Fortunately, Marie and the kids weren’t at home when the package exploded.
Bruce was, of course, and the blast that blew the garage door out propelled him back against the tool cabinet. Nobody would ever know how much pain he felt.
Police and fire trucks were there when the rest of the family returned. Robbie and Maddie, eight and six respectively, were prevented from going near the house despite their growing hysteria. Nobody wanted them to see what was left of their dad.
Practically all that remained of Bruce Finnerman was an inexplicable mystery: who wanted to kill him with an explosive?
Who wanted to kill him with anything?
Lou Beratti knew why he was being summoned by the big man, but since he also knew he had done nothing wrong, he wasn’t worried.
He did the job he was hired to do and it was not his fault that it got screwed up. All he had to do was explain that.

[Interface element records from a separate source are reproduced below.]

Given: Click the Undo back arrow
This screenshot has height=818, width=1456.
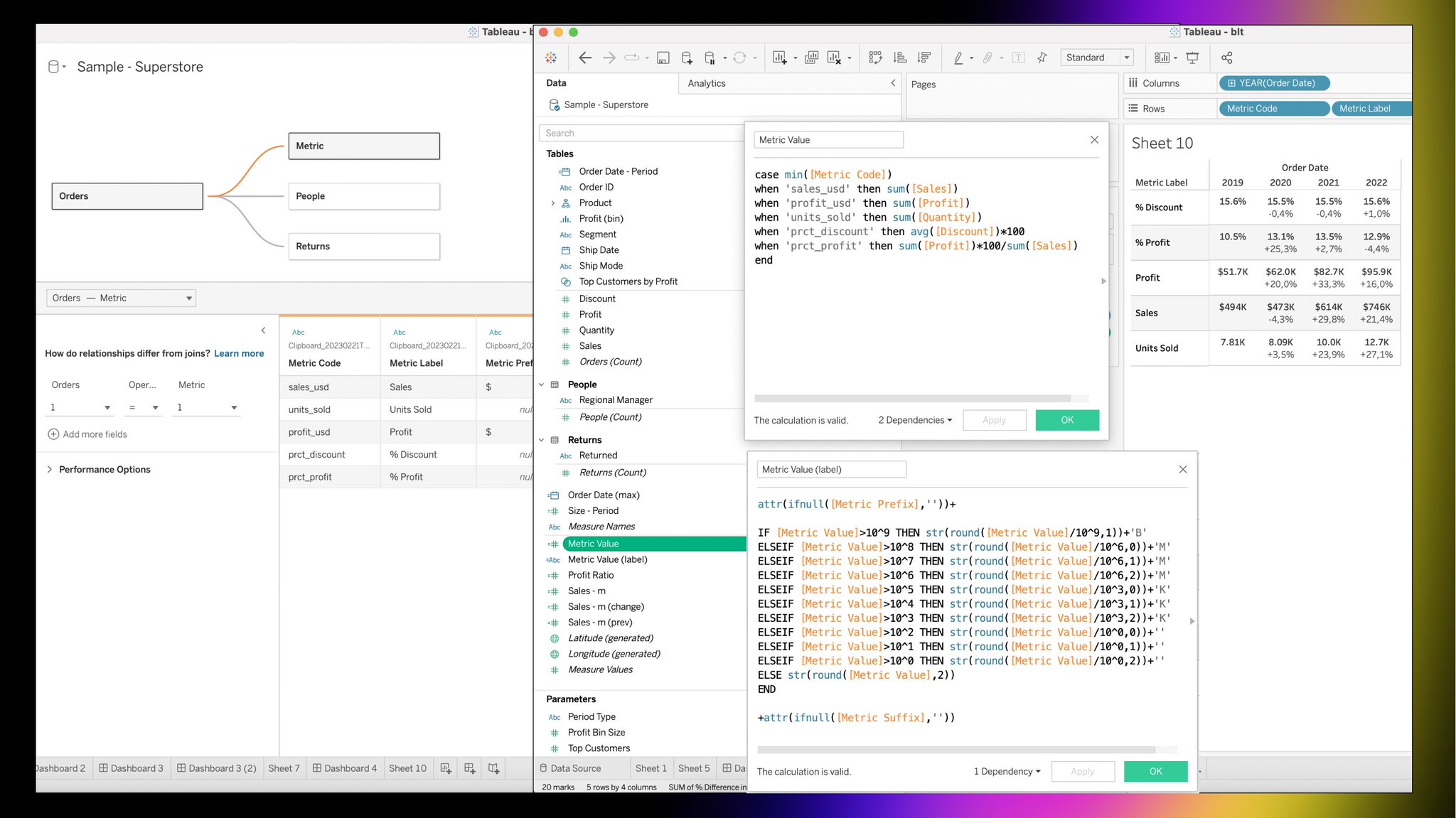Looking at the screenshot, I should pos(584,58).
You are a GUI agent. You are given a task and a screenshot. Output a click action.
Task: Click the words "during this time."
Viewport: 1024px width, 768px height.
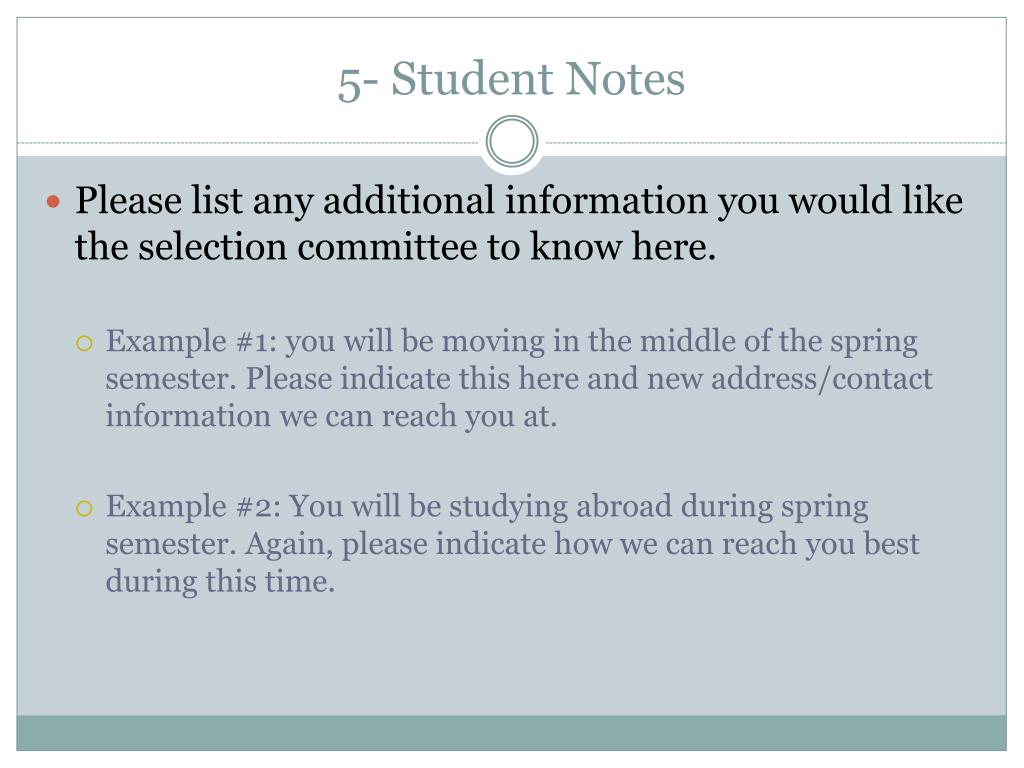pos(220,581)
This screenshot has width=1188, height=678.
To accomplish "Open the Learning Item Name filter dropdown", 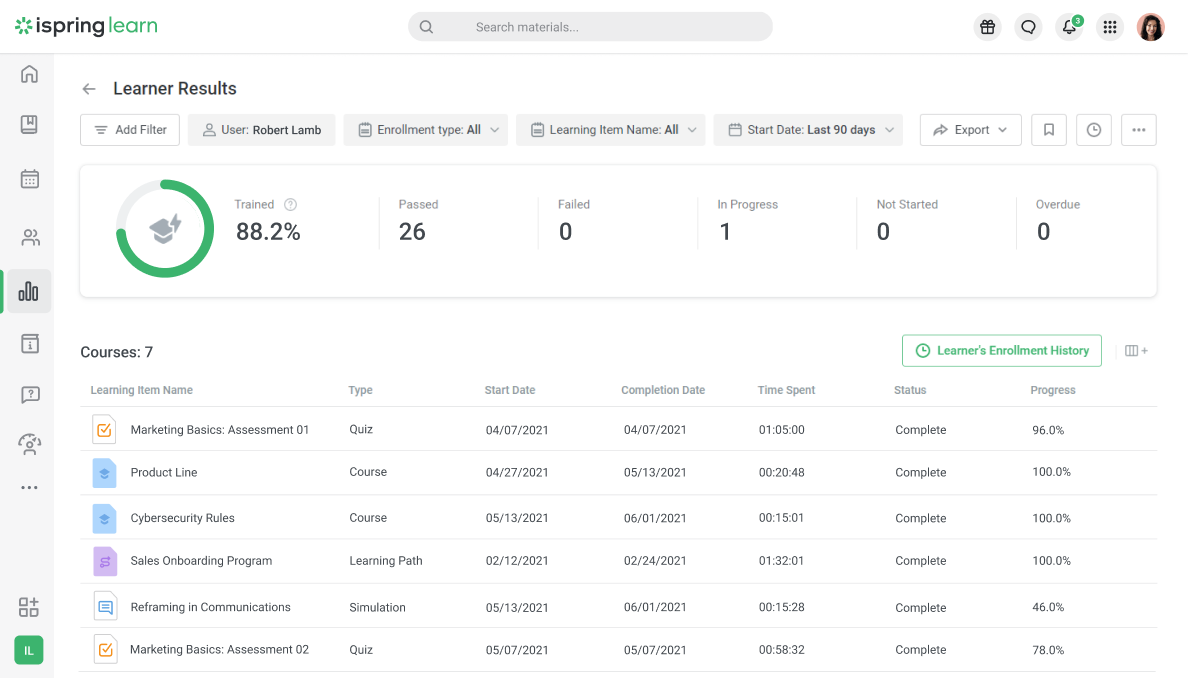I will point(610,129).
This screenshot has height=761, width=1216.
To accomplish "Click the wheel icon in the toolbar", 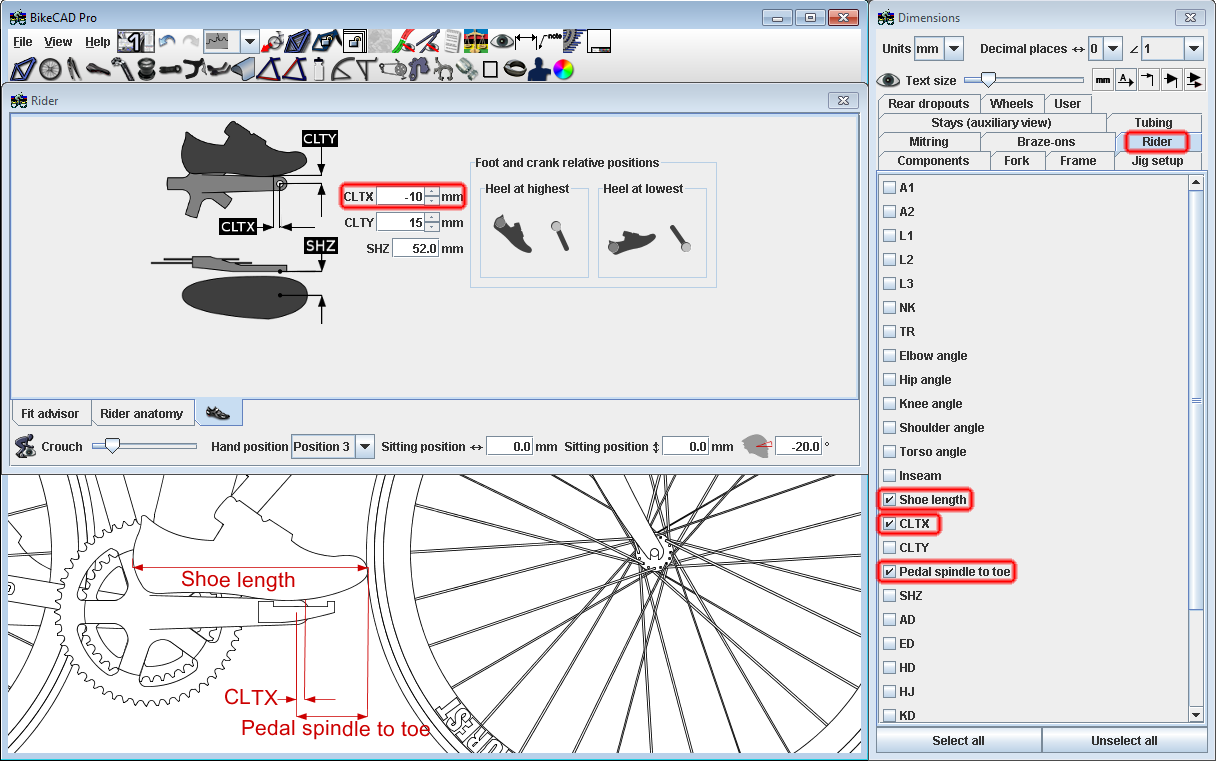I will (x=49, y=69).
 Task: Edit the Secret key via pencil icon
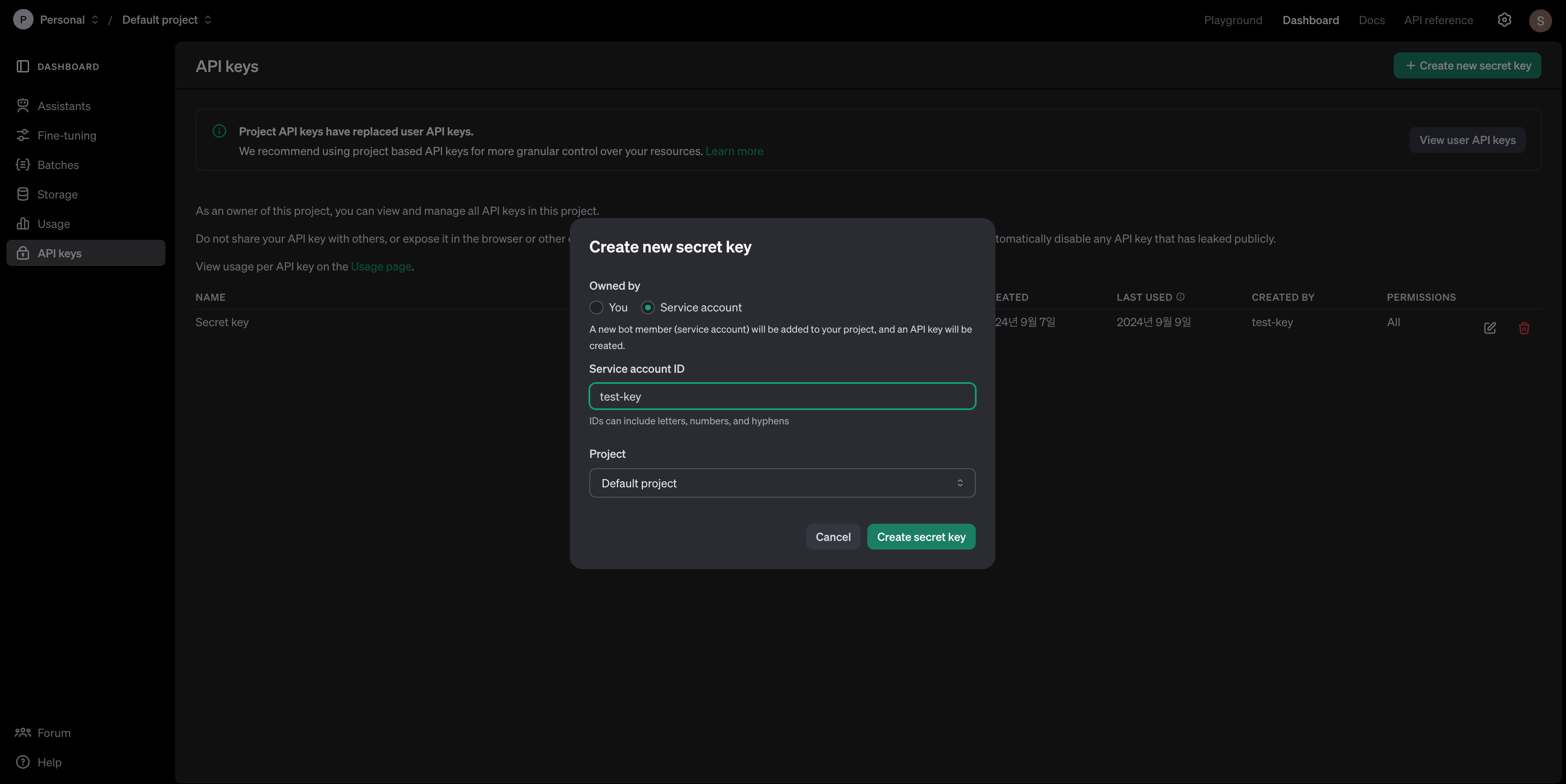pos(1489,328)
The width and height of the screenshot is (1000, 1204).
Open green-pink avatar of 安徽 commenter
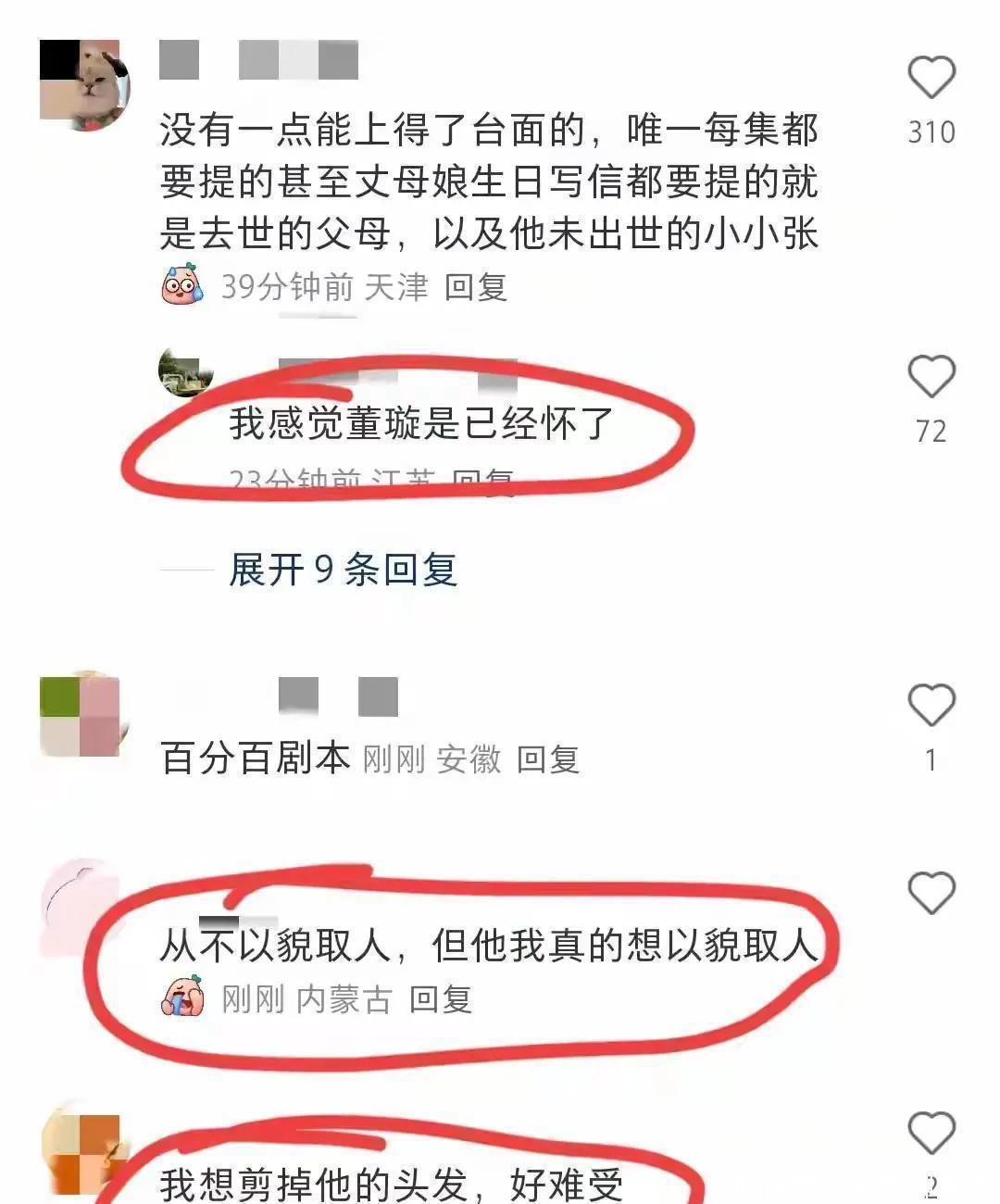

He arrived at the penthouse suite of Western Towers on the Sunset Strip a little early, having used the private elevator that went straight to the top exclusively. At the appointed time Biggie Mann (that was really the name he used) emerged from his bathroom, which was rumored to contain a 14k gold toilet. On the way to his desk he grabbed a handful of grapes from a bowl and flicked one into the air, catching it with his mouth. Dropping into his oversized executive chair, still chewing, he asked, “See the news?”
“Biggie, I fulfilled my contract to the letter,” Louie responded. “I was told to leave a bomb on the porch and I did.”
“Yet the desired result was not achieved. The target, that Sowl woman, is still alive.”
“I can’t explain what happened. I don’t know how the bomb made it to someone else’s house. All I know is I dropped it at the address I was given.”
Biggie Mann leaned forward and placed his beefy hands on his desk, and glared at Lou with cold basalt eyes. But Beratti refused to flinch and look away. He had no need to. He was telling the truth. He absorbed the cold and said, “Come on, Biggie, what kind of idiot would I have to be to lie to you?”
Biggie Mann smiled. “A very large one,” he said.
“If I had it to do over again, I’d take a phone selfie with the package on the porch to prove I left it there. If you want me to drop another bomb I’ll do it, no additional charge. This time I will take a picture.”
Biggie lobbed another grape into his mouth, chewed for a moment, and then said, “Fine. Do it.” Then he swiveled his chair in order to look out the window at West L.A. far below.
Feeling things had gone even better than he expected, Lou Beratti silently got up and went to the elevator, punching the only button. When it arrived, he stepped in.
By the time he realized the floor of the elevator car was now an open trap, he’d already plummeted six stories. The muffled thud came even before the elevator doors closed again.
“They’ll be on the lookout for something now, idiot,” Biggie Mann said to no one. He had been forced into a corner with only one option left. Picking up his desk phone, the big man punched in a number, and said, “Get the plane ready to fly out eight this evening. Oh, and cleanup on aisle five.” Then he hung up.
Pulling out a prepaid phone, he thumbed in another number and waited. “Got a job for you,” he said, going on to explain in detail what he wanted. When he was finished, he cut off the call, put the phone on the floor and stomped it to bits, which he scooped up and threw away.
Let the Sowl woman testify against him; he’ll be gone and she’ll be dead in a matter of days.
If you can’t actually kill a witness prior to her testimony, Biggie Mann rationalized, you can at least send a message to others.